> **TASK TO CARRY OUT**
Find the lines in these entries that include the word "above" and state how many there are, with no other words.

Start of EXERCISE DATA

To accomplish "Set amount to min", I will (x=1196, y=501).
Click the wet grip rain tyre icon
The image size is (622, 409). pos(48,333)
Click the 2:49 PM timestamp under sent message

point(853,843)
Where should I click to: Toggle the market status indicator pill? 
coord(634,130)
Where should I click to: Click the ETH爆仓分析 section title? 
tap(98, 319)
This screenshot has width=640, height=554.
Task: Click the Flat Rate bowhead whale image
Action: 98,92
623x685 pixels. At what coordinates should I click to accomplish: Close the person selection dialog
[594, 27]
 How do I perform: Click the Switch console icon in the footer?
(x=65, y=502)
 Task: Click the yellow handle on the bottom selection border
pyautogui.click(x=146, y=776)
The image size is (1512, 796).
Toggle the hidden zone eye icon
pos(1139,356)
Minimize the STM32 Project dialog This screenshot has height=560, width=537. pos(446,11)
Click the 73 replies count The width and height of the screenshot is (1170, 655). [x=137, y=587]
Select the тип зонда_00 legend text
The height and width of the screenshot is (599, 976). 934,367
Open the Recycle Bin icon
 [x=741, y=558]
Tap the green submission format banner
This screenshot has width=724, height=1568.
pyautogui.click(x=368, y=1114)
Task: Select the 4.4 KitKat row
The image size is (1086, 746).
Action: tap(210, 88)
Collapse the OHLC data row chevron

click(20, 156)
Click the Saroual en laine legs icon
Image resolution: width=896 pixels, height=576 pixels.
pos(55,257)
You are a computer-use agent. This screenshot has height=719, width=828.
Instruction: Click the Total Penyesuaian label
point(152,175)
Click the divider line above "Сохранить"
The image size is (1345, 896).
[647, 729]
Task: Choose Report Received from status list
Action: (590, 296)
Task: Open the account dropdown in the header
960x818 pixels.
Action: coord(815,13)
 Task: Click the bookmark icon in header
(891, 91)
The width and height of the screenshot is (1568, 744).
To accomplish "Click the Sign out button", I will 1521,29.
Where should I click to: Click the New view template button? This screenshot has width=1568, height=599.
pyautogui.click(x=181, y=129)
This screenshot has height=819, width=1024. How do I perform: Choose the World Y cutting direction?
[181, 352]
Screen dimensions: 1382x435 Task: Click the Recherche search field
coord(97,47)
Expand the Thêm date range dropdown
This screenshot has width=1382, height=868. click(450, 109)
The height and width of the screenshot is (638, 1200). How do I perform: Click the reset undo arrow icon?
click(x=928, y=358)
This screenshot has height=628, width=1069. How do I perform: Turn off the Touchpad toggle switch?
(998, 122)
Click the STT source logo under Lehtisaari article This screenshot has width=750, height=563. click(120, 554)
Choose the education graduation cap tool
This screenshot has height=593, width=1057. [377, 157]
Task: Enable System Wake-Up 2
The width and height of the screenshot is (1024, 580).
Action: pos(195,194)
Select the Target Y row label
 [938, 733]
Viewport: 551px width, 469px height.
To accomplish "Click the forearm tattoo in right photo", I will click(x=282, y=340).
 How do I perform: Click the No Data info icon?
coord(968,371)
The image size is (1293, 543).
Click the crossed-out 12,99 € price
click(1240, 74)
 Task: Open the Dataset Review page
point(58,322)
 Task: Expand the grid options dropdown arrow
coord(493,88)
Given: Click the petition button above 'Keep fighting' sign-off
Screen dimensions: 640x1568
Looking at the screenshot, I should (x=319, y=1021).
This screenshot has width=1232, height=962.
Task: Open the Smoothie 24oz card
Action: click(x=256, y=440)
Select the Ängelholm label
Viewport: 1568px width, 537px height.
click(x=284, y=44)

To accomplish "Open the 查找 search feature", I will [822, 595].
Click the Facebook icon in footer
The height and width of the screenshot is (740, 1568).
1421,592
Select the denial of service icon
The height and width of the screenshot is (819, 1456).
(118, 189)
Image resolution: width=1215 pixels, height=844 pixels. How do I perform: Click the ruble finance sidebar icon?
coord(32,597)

End of EXERCISE DATA

> **WRITTEN RESPONSE**
2